- _WHAT TO WORK ON_:
1. In the passage on hiring, training, and staff feedback below, why should a feedback process allow anonymous submissions?
2. Continue the passage on hiring, training, and staff feedback below, beginning after its final sentence.

- _EXTRACT PROVIDED_:
Job Descriptions, Recruitment, and Interviews
Evaluate your department’s job descriptions. Do they accurately describe the duties associated with the positions? There’s no need to create an encyclopedia of job information, but at the very least, the job description should outline the tasks assigned to the position and the expected contributions to the team. Ask your top performing employees for input on the descriptions.
Once the job descriptions are complete, meet with your recruitment team. Give them the updated job descriptions and list of personality traits and skills an individual will need to succeed in the position. Review e-testing programs that will identify the critical skills essential to each position. Use behavioral interview techniques to get insight into how applicants might respond to stress, analyzing workloads, and working with other team members.
Use seasoned employees to train and evaluate new hires during their initial training. In fact, you should use your star staff members to create your policies and procedures, since they’re the ones implementing them everyday and performing at top levels. Remember, each person learns at their own pace and make your training program adaptable. Spend time with the ones who need it and let the ones who don’t test the waters as soon as they’re comfortable. Assign an experienced team member to take responsibility for the new member and be ready to help when it’s needed. Additionally, offering cloud-based training videos and assessments allows new employees to learn at their own pace.
Create an Employee Feedback Process
Give all team members a method for providing feedback. You can institute an open-door policy, but you should remember that not everyone is comfortable walking into your office for a face-to-face, so allow for anonymous submissions. Then act on the feedback! Team morale improves significantly when staff members feel free to speak their mind and share their ideas. Cultivate an atmosphere which allows everyone to contribute as much as they want. Implement weekly or monthly meetings to bring everyone together and honor those meetings. Show the team that the meetings are important to you and hospital leadership and you will foster a team that feels appreciated and respected. Use these meetings to review morale issues, find out why staff members are unhappy, and give support to them. The meetings don’t have to take a lot of time. If you identify larger issues, schedule individual time with affected team members.

- _DATA LISTING_:
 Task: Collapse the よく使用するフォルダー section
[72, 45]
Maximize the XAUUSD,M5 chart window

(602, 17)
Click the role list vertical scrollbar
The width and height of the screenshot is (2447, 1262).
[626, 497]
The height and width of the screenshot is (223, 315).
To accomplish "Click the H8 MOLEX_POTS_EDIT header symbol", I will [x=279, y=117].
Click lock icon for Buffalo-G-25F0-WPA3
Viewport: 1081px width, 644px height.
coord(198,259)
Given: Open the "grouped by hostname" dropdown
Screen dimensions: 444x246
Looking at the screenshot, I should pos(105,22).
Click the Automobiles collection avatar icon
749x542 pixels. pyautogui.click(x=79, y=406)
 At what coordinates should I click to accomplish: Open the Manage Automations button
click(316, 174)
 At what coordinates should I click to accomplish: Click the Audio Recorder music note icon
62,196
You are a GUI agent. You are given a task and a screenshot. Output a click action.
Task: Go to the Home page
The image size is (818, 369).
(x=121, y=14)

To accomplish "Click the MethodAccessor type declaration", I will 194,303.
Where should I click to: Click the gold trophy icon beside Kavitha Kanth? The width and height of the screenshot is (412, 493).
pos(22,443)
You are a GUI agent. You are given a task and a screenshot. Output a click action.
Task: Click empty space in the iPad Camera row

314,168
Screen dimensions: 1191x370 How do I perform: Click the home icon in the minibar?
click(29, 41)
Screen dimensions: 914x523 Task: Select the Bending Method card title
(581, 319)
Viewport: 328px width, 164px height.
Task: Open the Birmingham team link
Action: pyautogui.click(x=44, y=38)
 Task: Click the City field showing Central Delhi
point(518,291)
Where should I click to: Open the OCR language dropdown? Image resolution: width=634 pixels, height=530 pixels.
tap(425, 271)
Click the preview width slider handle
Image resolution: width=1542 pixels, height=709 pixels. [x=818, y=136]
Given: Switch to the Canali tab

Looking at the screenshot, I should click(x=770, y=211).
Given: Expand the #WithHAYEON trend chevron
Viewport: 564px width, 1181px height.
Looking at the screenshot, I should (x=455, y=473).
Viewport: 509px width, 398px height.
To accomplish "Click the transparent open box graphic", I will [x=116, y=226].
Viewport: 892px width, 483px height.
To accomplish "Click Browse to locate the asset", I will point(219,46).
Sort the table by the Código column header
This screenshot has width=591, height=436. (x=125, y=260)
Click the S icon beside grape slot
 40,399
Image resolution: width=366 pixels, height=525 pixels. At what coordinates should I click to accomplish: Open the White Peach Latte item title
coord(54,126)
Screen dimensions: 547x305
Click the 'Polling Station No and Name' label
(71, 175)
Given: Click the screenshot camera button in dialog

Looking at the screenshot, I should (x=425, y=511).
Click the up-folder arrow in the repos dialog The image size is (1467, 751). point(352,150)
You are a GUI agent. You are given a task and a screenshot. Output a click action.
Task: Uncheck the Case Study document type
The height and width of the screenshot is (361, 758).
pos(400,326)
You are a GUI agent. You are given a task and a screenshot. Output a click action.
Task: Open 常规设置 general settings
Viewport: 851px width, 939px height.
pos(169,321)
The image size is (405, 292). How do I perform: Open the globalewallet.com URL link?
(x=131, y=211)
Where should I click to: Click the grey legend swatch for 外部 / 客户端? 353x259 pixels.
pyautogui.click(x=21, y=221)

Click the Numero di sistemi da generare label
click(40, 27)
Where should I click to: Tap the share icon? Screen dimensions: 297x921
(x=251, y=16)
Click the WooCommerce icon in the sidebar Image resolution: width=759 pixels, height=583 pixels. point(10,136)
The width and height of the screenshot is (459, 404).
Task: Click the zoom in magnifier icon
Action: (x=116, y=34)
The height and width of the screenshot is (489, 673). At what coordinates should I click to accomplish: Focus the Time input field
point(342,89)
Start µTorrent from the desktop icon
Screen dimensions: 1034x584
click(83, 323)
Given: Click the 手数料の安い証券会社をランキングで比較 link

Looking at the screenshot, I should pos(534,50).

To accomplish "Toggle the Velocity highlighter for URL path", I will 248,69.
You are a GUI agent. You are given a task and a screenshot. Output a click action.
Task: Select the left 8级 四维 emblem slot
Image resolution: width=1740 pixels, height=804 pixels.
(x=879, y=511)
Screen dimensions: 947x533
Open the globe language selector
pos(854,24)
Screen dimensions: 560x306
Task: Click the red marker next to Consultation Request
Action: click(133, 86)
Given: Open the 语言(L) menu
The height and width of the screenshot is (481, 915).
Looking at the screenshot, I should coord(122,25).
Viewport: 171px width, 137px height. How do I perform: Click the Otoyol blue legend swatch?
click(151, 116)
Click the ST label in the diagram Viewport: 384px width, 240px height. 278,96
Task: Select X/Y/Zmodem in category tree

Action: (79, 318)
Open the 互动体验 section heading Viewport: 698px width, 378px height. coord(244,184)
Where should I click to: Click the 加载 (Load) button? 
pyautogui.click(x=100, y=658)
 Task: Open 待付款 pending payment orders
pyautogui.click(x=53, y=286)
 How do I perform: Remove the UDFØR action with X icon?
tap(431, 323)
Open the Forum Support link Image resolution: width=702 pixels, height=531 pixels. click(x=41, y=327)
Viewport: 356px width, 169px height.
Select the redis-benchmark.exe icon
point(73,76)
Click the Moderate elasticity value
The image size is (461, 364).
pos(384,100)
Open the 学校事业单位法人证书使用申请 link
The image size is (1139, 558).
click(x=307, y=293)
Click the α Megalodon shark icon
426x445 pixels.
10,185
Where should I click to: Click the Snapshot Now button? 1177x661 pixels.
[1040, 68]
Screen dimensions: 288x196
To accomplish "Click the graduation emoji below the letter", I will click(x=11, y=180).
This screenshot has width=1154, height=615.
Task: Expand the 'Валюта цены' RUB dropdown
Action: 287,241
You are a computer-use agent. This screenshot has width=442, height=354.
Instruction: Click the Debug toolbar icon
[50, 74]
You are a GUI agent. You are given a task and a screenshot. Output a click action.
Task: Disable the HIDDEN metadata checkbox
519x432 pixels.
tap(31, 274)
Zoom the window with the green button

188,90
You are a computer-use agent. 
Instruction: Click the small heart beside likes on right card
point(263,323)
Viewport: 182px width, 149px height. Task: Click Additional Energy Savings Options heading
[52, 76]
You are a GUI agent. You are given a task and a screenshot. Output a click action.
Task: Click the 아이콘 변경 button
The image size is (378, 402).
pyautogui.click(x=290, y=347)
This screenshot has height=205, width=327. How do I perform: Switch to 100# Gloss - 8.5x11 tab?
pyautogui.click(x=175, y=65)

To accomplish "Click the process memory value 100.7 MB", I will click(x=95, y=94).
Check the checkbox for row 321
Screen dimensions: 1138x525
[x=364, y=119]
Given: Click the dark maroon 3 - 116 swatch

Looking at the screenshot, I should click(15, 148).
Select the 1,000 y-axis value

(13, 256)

- _ANSWERS FOR THE TASKS_:
1. Not everyone is comfortable walking into the manager's office for a face-to-face conversation.

2.
Keep Leadership in the Loop
Make senior leadership aware of your activities. Track your results with improved morale, retention, communication, and training and give feedback to senior management, including HR. Involving hospital leadership allows you to show them improvement in department retention, justifying the program, showing savings to the hospital, and teaching other departments how to do the same.
Tools for Success
Give your staff the tools they need to perform their best. In addition to keeping office technology updated and ensuring all systems are current and operational, invest in your employees’ professional development. Provide them with opportunities to learn new skills or knowledge. Offer tuition reimbursement, give them opportunities to attend conferences and workshops, or create an in-house mentoring program. Investing in your employees’ future and present will foster strong employee engagement and loyalty.
The consequences of high staff turnover in the business office are longer AR cycles, slow claims management, overwhelmed staff, and rising claim rejections that go unworked resulting in decreased cash flow. It's a justification to hospital leadership who may not be on board with overhauling employee retention processes.
Employee retention in the business office really boils down to treating employees with integrity, respecting them as individuals, providing a challenging work and showing them that your hospital cares about them individually and wants them to succeed at their job.